* start Passage to read *

Mr. Mougeot is indebted in the amount of $165,000 by reason of a loan made to
him by the Company in 1989 to finance his purchase of the fee simple interest in
his home. The loan is an interest only loan, at an interest rate of 8.01%, with
the entire principal balance of the loan due on March 1, 2004.
 
                                       24
<PAGE>   29
 
                   TRANSACTIONS WITH MANAGEMENT AND DIRECTORS
 
     Malama Development and Malama Elua, wholly owned subsidiaries of MPC, are
each in partnership with HSC, a corporation in which director Richard Henderson
and his family own 76% of the stock. The partnerships and their real estate
development activities are discussed on pages 23 and 24 in the section on
Compensation Committee Interlocks and Insider Participation.
 
     In addition, Malama Mohala Corp. ("Malama Mohala"), a wholly owned
subsidiary of MPC, is involved in a partnership with Palailai Holdings, Inc.
("PHI"), a subsidiary of Finance Enterprises in which the family of Ms. Lau, the
Treasurer of the Company, owns approximately one-sixth of the common stock.
Finance Enterprises is the parent company of Finance Realty, Ltd., PHI, Finance
Home Builders, Ltd., and Finance Factors Limited.
 
     Palailai Associates. Malama Mohala and PHI are equal partners in a general
partnership known as Palailai Associates ("Palailai") which is currently
developing homes in Makakilo, Hawaii. PHI's parent company, Finance Realty,
Ltd., received $360,118 in management fees, $30,875 for development cost
reimbursement, and $316,233 in sales commissions from the partnership during
1995. Finance Home Builders, Ltd., a general contractor and affiliate of PHI and
Finance Realty, received payments of $2,919,581 during 1995 under its contract
with Palailai for the construction of homes. The partnership also earned $7,603
of interest income from Finance Factors Limited.
 
     Finally, director Jeffrey Watanabe is a partner in a law firm that
performed legal services for the Company and certain of its subsidiaries during
1995.
 
                 MANAGEMENT PROPOSAL 3. -- ELECTION OF AUDITOR
 
     The firm of KPMG Peat Marwick LLP, independent certified public
accountants, has been the auditor of the Company since 1981. The Board of
Directors recommends the election of KPMG Peat Marwick LLP as the auditor of the
Company for the fiscal year 1996 and thereafter until its successor is duly
elected.

* end Passage to read *
* start Supplied information *

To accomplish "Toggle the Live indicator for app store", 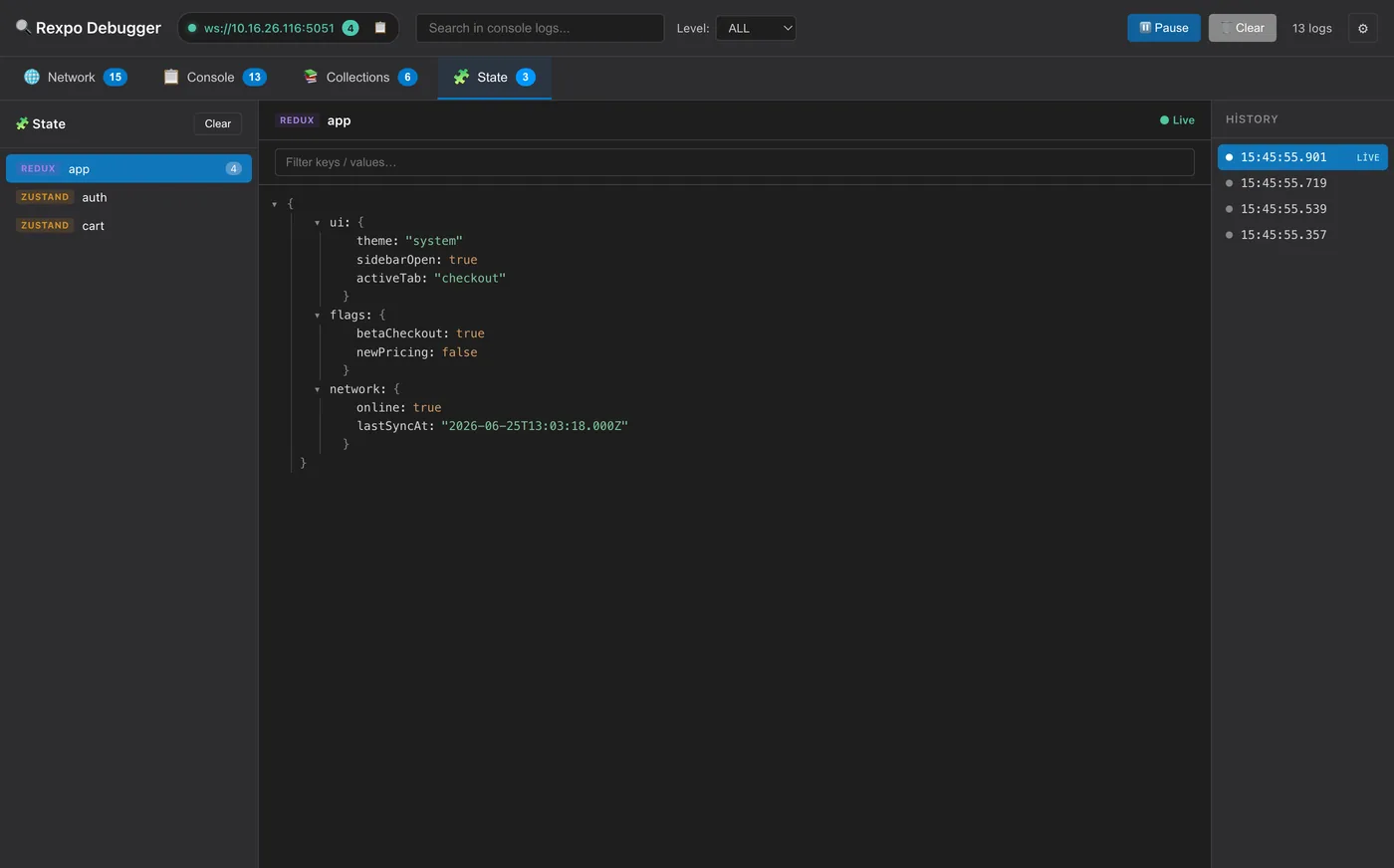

* end Supplied information *

### Problem statement
Reproduce the proxy excerpt starting at "Mr. Mougeot is" and ending at "March 1, 2004.", changing "home" to "residence". Work from the proxy excerpt alone.

### Written solution
Mr. Mougeot is indebted in the amount of $165,000 by reason of a loan made to
him by the Company in 1989 to finance his purchase of the fee simple interest in
his residence. The loan is an interest only loan, at an interest rate of 8.01%, with
the entire principal balance of the loan due on March 1, 2004.